Passage -
Among the major culprits here are inefficient appliances. According to the United States Department of Energy, a gas burner delivers only 35 to 40 percent of its heat energy to the pan; a standard electrical element conveys about 70 percent. Anyone thinking about kitchen renovation should know that induction cooktops, which generate heat directly within the pan itself, are around 90 percent efficient. They can out-cook big-B.T.U. gas burners, work faster, don’t heat up the whole kitchen, and are becoming more common in restaurant kitchens.

Maximizing the transfer of heat from burner to pot produces better food. In deep frying, the faster the burner can bring the oil temperature back up after the food is added, the quicker the food cooks and the less oil it absorbs. In boiling green vegetables, a fast recovery time means better retention of vibrant color and vitamins.

No matter how efficient an appliance is, the cook can help simply by covering pots and pans with their lids. Some of the heat that enters through the bottom of the pot exits through the top, but a lid prevents much of it from escaping into the air. This is especially true when you’re bringing a pot of water to the boil. With the lid on, it will start bubbling in as little as half the time. Turning water into steam takes a lot of energy, and every molecule that flies away from the water surface takes all that energy with it into the air. Prevent its escape, and the energy stays with the pot to heat the rest of the water.

Once a liquid starts to boil and is turning to steam throughout the pot — the bubbles of a boil are bubbles of water vapor — nearly all the energy from the burner is going into steam production. The temperature of the water itself remains steady at the boiling point, no matter how high the flame is underneath it. So turn the burner down. A gentle boil is just as hot as a furious one.

Problems -
- a) Duplicate the passage on kitchen energy from "Maximizing the transfer" to "color and vitamins.".
- b) Pick up the passage on kitchen energy after its final sentence and carry it on.
The data that comes next was taken from a different source than the passage on kitchen energy.

Data extract -
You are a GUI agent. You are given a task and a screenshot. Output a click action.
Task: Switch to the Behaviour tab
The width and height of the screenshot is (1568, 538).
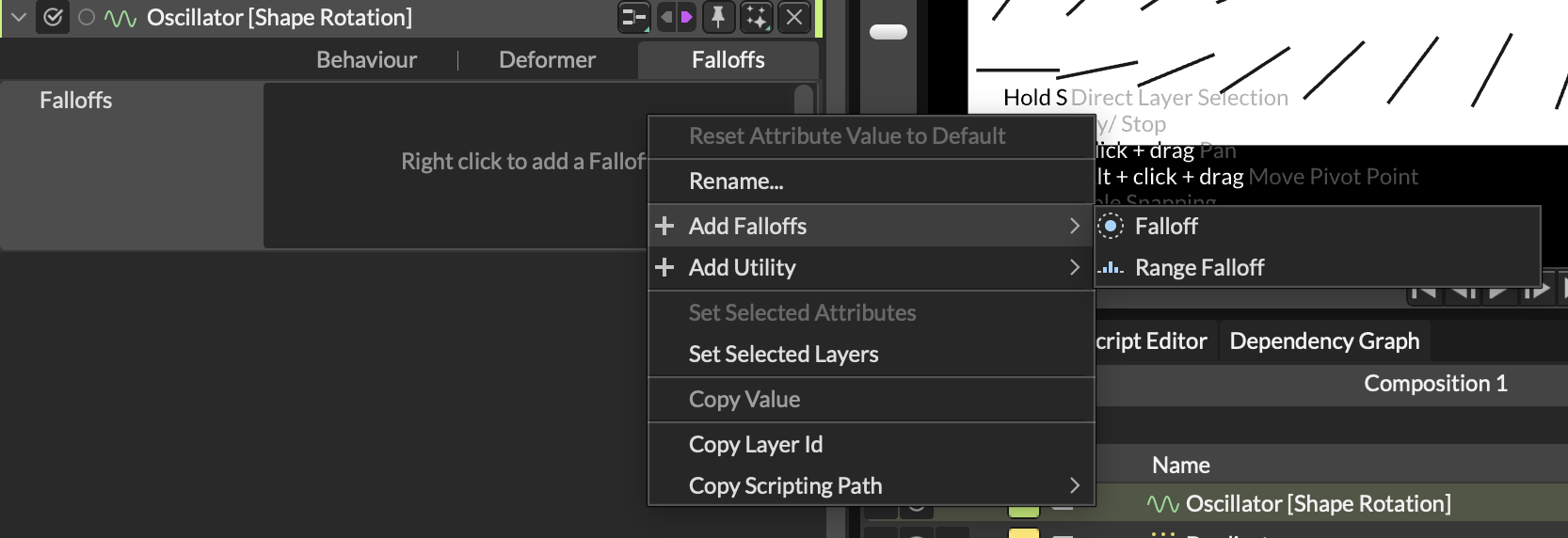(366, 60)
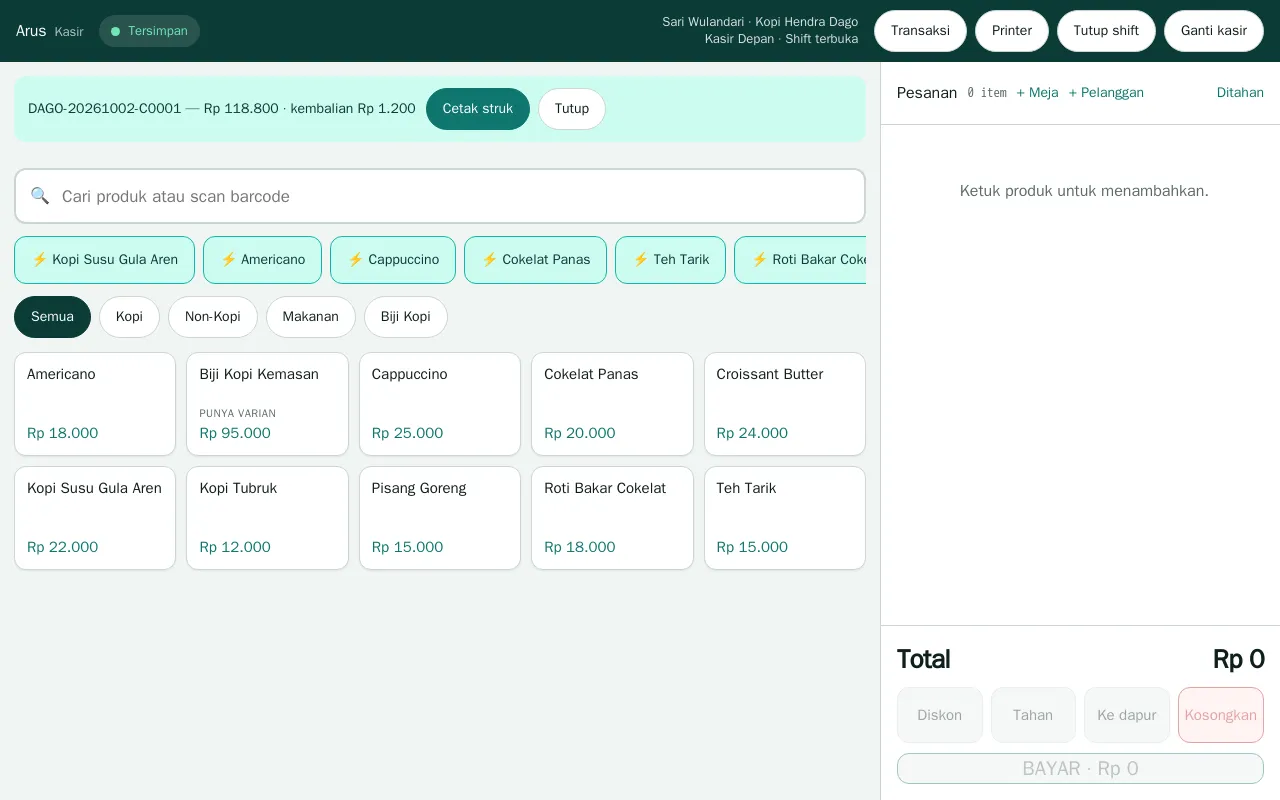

Per-task answers -
- a)
Maximizing the transfer of heat from burner to pot produces better food. In deep frying, the faster the burner can bring the oil temperature back up after the food is added, the quicker the food cooks and the less oil it absorbs. In boiling green vegetables, a fast recovery time means better retention of vibrant color and vitamins.

- b)
Cooking doesn’t get much more straightforward than boiling and steaming vegetables, grains, and the like. But sometimes it takes forever, which either delays dinner or results in crunchy beans and diners suffering for it later. And you can’t speed the process by raising the heat.

In fact it’s easy to save loads of time and energy and potential discomfort with grains, dry beans and lentils, and even pasta. But it requires a little thinking ahead. It turns out that the most time-consuming part of the process is not the movement of boiling heat to the center of each small bean or noodle, which takes only a few minutes, but the movement of moisture, which can take hours. Grains and dry legumes therefore cook much faster if they have been soaked. However heretical it may sound to soak dried pasta, doing so can cut its cooking time by two-thirds — and eliminates the problem of dry noodles getting stuck to each other as they slide into the pot.

The trickiest foods to heat just right are meats and fish. The problem is that we want to heat the center of the piece to 130 or 140 degrees, but we often want a browned, tasty crust on the surface, and that requires 400 degrees.

It takes time for heat to move inward from the surface to the center, so the default method is to fry or grill or broil and hope that the browning time equals the heat-through time. Even if that math works out, the area between the center and surface will then range in temperature between 130 and 400 degrees. The meat will be overcooked everywhere but right at the center.

The solution is to cook with more than one level of heat. Start with very cold meat and very high heat to get the surface browned as quickly as possible with minimal cooking inside; then switch to very low heat to cook the interior gently and evenly, leaving it moist and tender.

On the grill, this means having high- and low-heat zones and moving the food from one to the other. On the stove top or in the oven, start at 450 or 500 degrees, and then turn the heat down to around 250, ideally taking the food out until the pan or oven temperature has fallen significantly.

Another solution is to cook the food perfectly with low heat, let it cool some, and then flavor its surface with a brief blast of intense heat from a hot pan or even a gas torch. More and more restaurants are adopting this method, especially those that practice sous-vide cooking, in which food is sealed in a plastic bag, placed in a precisely controlled water bath and heated through at exactly the temperature that gives the desired doneness.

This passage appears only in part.